To solve X''(0)= \lambda with boundary conditions X(0)= 0, X(L)= 0, consider possible values for \lambda
1) If \lambda= 0, we have X''= 0 which has general solution X(x)= Ax+ B. Then X(0)= B= 0 and X(L)= AL+ 0= 0 so A= 0. X must be identically 0 which means U must be identically 0 which means we cannot match the initial conditions.
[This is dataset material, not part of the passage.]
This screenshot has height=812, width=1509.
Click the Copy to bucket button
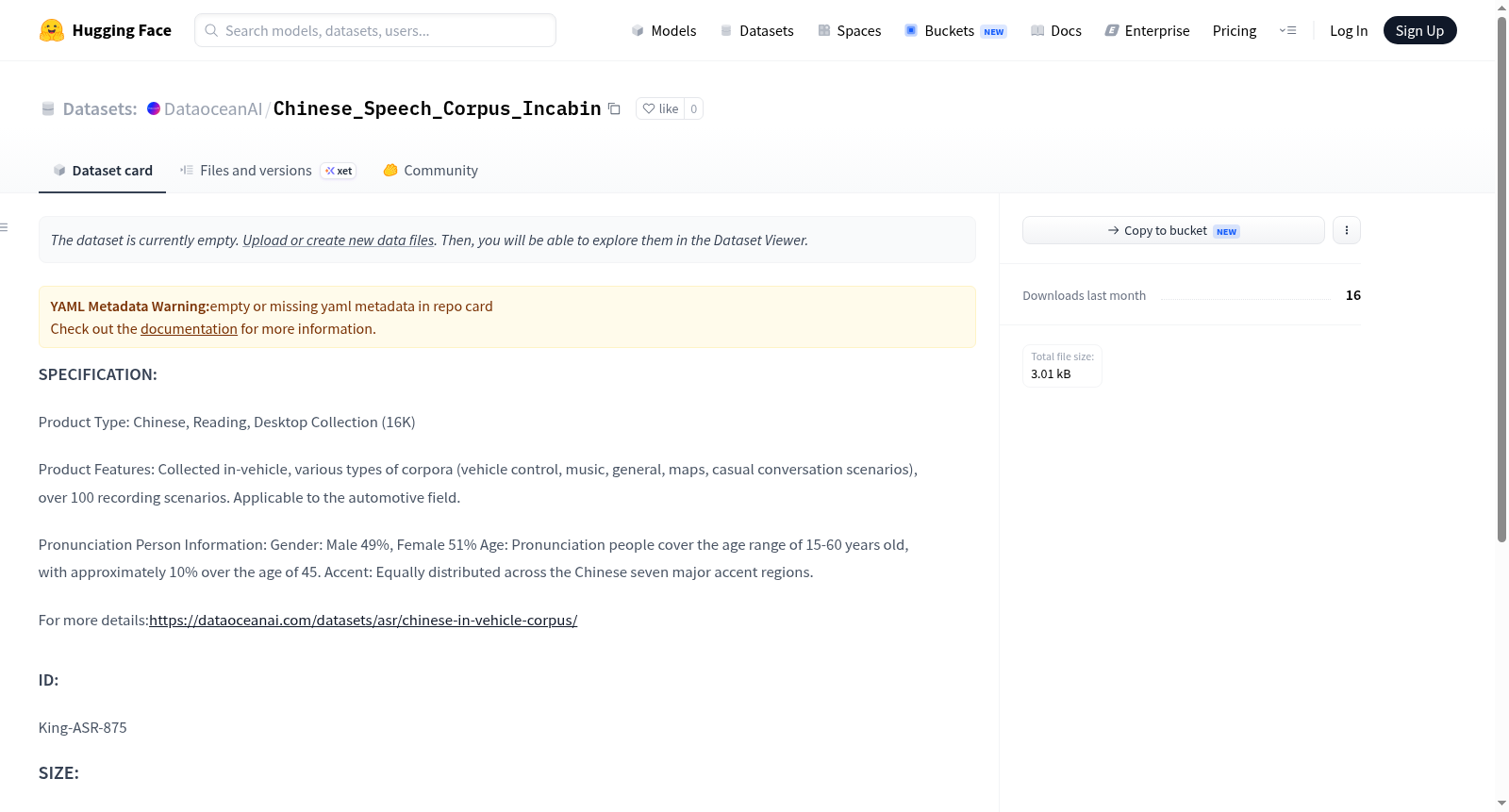[1173, 230]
2) If \lambda> 0, we can write \lambda= \alpha^2 with \alpha\ne 0. Now the equation is X''= \alpha^2X which has general solution
X(x)= Ce^{\alpha x}+ De^{-\alpha x}
X(0)= C+ D= 0
X(L)= Ce^{\alpha L}+ De^{-\alpha L}= 0
From the first equation, D= -C so the second equation becomes
Ce^{\alpha L}- Ce^{-\alpha L}= C(e^{\alpha L}- e^{-\alpha L})= 0
But one of those exponentials is greater than 1 while the other is less than 1. The difference cannot be 0 which means we must have C= 0 and then D= 0. Again, that is the trivial solution which we cannot use.
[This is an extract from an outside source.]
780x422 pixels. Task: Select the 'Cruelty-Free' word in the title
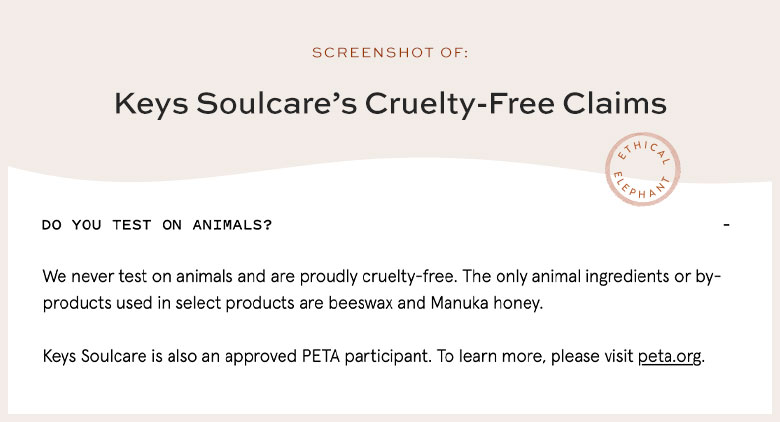pos(460,105)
If \lambda< 0, we can write \lambda= -\alphaa^2 with \alpha\ne 0. Now the differential equation for X is X''= -\alpha^2X which has general solution
X(x)= C cos(\alpha x)+ D sin(\alpha x)
X(0)= C= 0
X(L)= D sin(\alpha L)
The only way to avoid D= 0 and another trivial solution is to have sin(\alpha L)= 0 which means \alpha L must be a multiple of \pi: \alpha L= k\pi so \alpha= k\pi/L for integer k.
But then
X(x)= C sin((k\pi/L)x)
satisfies the differential equation
X''= -(k\pi/L)^2X
and the boundary condition X(0)= 0, X(L)= 0 for any C or integer k.
Now that we know \lambda= -\alpha^2= -(k\pi/L)^2 we can write the differential equation of T as
T''(t)= -(k\pi/L)^2T(t)
which also has general solution
T(t)= Acos((k\pi/L)t)+ B sin((k\pi/L)t)
Now, one of the intial conditions is U_t(x, 0)= X(x)T'(0)= 0 which means that we must have
T'(0)= -A(k\pi/L)sin((k\pi/L)0)+ B(k\pi/L)cos((k\pi/L)0)= B(k\pi/L)= 0
so B= 0.
But the other intial condition, U(x, 0)= f(x) cannot be separated in that way.
What we have so far is
U(x,t)= X(x)T(t)= AC sin((k\pi/L)x)cos((k\pi/L)t)
and so
U(x, 0)= C' sin((k\pi/L)x)= f(x)
where I have written C' for AC.
Now for some functions, f(x), that can easily be done- if f(x)= 4sin((3\pi/P)x) it is easy to see that we can set C'= 4 and k= 3 to get
U(x, t)= 4sin((3\pi/L)x)cos((3\pi/L)t)
But what if f(x) were some more complicated function? Say, f(x)= x(L- x) (chosen so that f(0)= 0, f(L)= 0)? Because, as I showed above, sums of solutions to the equation also satisfy the equation, what we can do in that case is combine the solutions for all integer values of k:
U(x, t)= \sum_{k=0}^\infty C_ksin((k\pi/L)x)cos((k\pi/L)t)
and try to find C_k such that
U(x, 0)= \sum_{k=0}^\infty C_k sin((k\pi/L)x)= x(L- x)
That is precisely the "Fourier series" solution.